Variable UTI Rate in Isolated Hydronephrosis: Implications for Prophylactic Antibiotic Use
Abstract
Introduction: Hydronephrosis is the abnormal dilation of the renal pelvis and calyces. Urinary tract infections (UTI) are the most common complication of hydronephrosis, resulting from urine stasis and collection allowing for bacterial growth. Continuous antibiotic prophylaxis (CAP) can be recommended for children with hydronephrosis, although there is limited data to support this intervention.
Methods: Patients with prenatal hydronephrosis confirmed via postnatal ultrasound with a documented Society of Fetal Urology (SFU) grade ≥ 1 who were enrolled in the multi-institutional Society for Pediatric Urology Prenatal Hydronephrosis Database were included for analysis. Exclusion criteria were confirmed vesicoureteral reflux, megaureter, duplicated collecting systems, solitary kidney, ureterocele, multicystic dysplastic kidney, neurogenic bladder, and other kidney and ureteral anomalies. Male patients with missing circumcision status were also removed from the analysis.
Results: There were 1672 patients who met the inclusion criteria for analysis. The overall UTI rate was 5.2% (87/1672). Most patients had a single UTI during the study period (n=73). UTI frequency was 8.8% (34/386) in females compared to 4.1% (53/1286) in males. Among males, UTI was more common in uncircumcised patients, occurring in 6.4% (39/611) compared to 2.1% of circumcised males (14/675). UTI occurred in 8.6% (56/651) of patients with high grade hydronephrosis (defined as SFU grades 3 or 4), compared to 3.0% (31/1021) in low grade hydronephrosis (SFU grades 1 or 2). Females with high grade hydronephrosis had the highest rates of UTI at 15% (24/157).

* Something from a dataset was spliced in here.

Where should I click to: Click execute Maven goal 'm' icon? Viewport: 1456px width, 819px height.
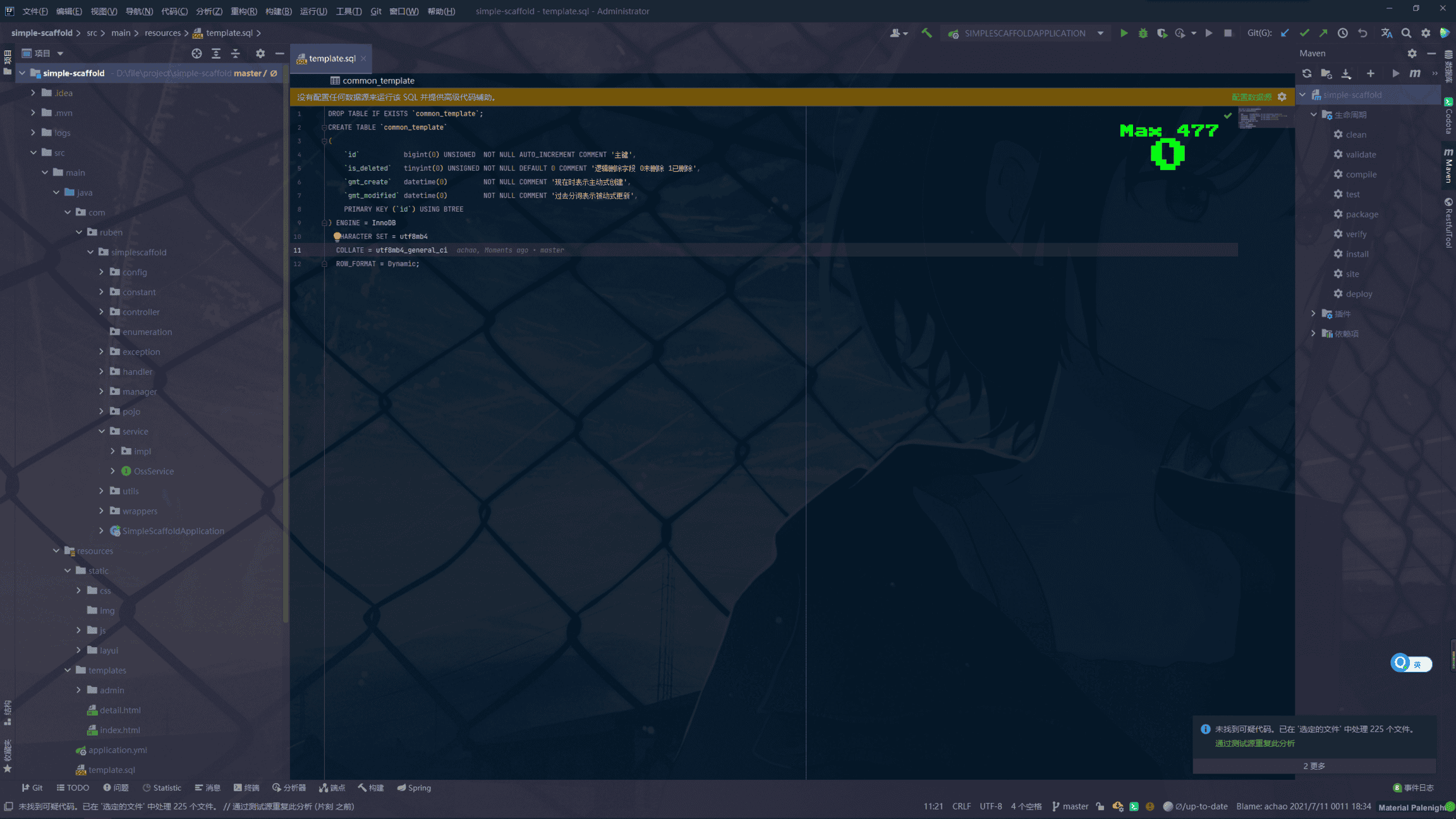point(1415,73)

Conclusion: The UTI rates in patients with hydronephrosis correlate with sex, circumcision status in males, and the severity of hydronephrosis. While the overall UTI rate in isolated hydronephrosis is only 5.2%, patients with one or more risk factors can have a much higher UTI rate. CAP use is an important consideration for clinical management in high-risk groups, such as females with grades 3 and 4 hydronephrosis.